TASK DESCRIPTION: Extract the lines from the start of the records through the line containing "extension-icon: ]•[ is", both ends included, and reproduce them word for word.

EXTRACTED MATERIAL:
━━━━━━━━━━━━━━━━

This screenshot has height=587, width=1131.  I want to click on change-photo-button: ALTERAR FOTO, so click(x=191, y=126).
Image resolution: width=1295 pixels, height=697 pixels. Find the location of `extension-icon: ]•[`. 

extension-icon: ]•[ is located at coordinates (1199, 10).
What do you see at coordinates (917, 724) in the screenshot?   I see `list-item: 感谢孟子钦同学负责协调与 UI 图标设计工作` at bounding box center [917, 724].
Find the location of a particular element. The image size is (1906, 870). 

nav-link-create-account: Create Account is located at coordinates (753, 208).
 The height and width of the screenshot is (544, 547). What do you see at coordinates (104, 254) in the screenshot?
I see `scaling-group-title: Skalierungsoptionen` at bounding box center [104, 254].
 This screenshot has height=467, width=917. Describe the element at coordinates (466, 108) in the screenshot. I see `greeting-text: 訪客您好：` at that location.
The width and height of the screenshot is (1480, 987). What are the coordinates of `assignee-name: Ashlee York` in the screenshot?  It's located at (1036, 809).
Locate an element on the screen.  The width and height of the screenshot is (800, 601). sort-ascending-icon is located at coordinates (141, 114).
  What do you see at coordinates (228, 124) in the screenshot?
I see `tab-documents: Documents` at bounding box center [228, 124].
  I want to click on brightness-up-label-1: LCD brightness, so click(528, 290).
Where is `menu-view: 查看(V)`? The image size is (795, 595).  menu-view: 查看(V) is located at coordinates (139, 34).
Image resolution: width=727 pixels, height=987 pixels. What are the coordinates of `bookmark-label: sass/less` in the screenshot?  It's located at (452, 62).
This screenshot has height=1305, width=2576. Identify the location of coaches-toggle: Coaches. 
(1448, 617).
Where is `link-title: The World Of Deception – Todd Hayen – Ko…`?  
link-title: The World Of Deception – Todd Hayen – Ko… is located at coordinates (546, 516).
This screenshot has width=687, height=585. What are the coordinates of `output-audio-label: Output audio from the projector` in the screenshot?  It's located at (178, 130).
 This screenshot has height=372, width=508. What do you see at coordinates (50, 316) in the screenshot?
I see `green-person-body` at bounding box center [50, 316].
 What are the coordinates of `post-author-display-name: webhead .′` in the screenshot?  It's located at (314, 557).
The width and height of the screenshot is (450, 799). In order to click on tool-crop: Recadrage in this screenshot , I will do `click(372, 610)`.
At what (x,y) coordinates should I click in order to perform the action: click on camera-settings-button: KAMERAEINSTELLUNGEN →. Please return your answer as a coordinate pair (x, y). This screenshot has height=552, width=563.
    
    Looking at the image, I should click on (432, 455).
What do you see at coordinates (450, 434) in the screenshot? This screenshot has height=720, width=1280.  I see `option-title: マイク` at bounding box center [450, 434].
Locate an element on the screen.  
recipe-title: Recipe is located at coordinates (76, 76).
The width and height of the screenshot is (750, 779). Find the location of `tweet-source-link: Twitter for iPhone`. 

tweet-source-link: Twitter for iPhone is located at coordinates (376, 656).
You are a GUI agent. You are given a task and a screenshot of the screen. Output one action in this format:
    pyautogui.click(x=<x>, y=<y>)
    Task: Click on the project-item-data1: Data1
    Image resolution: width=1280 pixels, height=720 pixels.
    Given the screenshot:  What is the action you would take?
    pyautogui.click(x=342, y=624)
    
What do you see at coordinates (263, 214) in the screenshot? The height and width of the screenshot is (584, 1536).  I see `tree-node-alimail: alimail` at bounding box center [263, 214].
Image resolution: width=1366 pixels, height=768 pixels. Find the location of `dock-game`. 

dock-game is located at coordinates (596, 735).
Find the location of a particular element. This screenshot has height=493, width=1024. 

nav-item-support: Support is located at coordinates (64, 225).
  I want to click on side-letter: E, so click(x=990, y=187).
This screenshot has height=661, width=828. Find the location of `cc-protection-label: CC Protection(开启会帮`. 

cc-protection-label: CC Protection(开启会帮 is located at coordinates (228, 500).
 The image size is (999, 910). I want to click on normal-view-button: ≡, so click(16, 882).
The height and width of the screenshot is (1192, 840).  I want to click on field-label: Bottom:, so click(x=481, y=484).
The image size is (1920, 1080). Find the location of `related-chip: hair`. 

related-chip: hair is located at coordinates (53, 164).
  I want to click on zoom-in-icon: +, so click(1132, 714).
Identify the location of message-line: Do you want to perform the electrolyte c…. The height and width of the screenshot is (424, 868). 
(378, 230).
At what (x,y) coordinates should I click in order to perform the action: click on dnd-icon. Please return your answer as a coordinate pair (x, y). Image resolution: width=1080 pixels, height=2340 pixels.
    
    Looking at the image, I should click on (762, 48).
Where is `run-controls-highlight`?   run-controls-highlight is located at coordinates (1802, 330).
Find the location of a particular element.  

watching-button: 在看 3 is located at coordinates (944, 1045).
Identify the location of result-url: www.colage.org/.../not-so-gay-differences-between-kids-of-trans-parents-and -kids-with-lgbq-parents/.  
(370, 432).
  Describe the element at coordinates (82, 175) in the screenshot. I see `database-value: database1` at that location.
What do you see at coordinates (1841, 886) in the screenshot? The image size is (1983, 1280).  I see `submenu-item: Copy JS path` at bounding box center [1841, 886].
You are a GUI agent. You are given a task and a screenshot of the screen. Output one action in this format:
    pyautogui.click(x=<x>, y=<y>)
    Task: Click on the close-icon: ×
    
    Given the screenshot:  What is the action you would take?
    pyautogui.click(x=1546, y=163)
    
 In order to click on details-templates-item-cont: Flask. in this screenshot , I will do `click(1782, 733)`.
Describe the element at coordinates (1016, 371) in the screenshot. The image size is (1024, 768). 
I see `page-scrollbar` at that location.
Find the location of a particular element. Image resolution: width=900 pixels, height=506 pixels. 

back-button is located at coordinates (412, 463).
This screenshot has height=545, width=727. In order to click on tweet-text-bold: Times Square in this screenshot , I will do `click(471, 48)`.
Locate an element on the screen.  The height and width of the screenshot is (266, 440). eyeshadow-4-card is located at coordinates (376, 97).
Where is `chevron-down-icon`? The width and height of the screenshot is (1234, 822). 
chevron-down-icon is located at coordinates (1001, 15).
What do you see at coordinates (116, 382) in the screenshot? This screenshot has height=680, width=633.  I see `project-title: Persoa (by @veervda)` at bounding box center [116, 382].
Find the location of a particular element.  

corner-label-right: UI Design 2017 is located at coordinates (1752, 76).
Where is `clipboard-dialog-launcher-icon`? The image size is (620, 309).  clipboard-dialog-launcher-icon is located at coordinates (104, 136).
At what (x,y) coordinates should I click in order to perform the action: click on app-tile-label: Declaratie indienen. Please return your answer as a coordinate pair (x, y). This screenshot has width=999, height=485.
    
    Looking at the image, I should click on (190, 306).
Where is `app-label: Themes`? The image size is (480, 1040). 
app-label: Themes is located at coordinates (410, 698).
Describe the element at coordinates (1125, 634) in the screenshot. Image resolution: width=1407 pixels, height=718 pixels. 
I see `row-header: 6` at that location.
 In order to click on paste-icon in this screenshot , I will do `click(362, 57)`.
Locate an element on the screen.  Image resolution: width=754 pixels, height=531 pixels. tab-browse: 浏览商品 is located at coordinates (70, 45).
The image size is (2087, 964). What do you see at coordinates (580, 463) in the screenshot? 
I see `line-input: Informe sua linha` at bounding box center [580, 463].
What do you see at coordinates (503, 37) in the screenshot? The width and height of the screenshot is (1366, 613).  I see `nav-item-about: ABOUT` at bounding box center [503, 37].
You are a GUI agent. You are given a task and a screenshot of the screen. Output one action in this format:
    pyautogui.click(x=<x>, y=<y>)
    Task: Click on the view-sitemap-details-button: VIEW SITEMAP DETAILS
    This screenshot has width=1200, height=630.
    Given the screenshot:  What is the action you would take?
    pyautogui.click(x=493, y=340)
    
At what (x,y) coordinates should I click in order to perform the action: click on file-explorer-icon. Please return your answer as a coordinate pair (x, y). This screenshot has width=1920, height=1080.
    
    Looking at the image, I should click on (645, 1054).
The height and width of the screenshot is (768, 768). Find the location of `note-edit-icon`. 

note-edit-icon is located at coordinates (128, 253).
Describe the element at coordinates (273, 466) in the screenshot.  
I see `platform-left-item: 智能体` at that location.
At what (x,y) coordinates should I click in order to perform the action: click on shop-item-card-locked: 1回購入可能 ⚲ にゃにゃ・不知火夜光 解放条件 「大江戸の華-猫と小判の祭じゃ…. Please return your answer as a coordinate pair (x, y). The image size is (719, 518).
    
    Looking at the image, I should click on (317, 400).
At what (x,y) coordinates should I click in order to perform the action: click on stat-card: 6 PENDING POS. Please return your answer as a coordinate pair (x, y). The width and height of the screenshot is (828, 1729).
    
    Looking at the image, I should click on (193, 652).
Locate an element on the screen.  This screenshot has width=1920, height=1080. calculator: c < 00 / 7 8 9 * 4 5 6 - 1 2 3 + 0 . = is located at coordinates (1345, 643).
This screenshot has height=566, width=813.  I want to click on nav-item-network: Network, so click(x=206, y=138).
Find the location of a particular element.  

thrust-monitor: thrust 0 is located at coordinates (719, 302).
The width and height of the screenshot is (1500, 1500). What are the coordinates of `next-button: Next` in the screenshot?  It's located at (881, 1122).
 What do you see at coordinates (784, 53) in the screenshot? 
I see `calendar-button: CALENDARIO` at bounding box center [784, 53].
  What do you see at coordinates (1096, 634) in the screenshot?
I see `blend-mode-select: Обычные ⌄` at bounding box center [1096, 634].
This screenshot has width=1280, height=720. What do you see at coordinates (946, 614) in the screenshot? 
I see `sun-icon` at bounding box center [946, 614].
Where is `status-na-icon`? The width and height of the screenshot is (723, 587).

━━━━━━━━━━━━━━━━

EXERCISE SOLUTION:
This screenshot has height=587, width=1131.  I want to click on change-photo-button: ALTERAR FOTO, so click(x=191, y=126).
Image resolution: width=1295 pixels, height=697 pixels. Find the location of `extension-icon: ]•[`. 

extension-icon: ]•[ is located at coordinates (1199, 10).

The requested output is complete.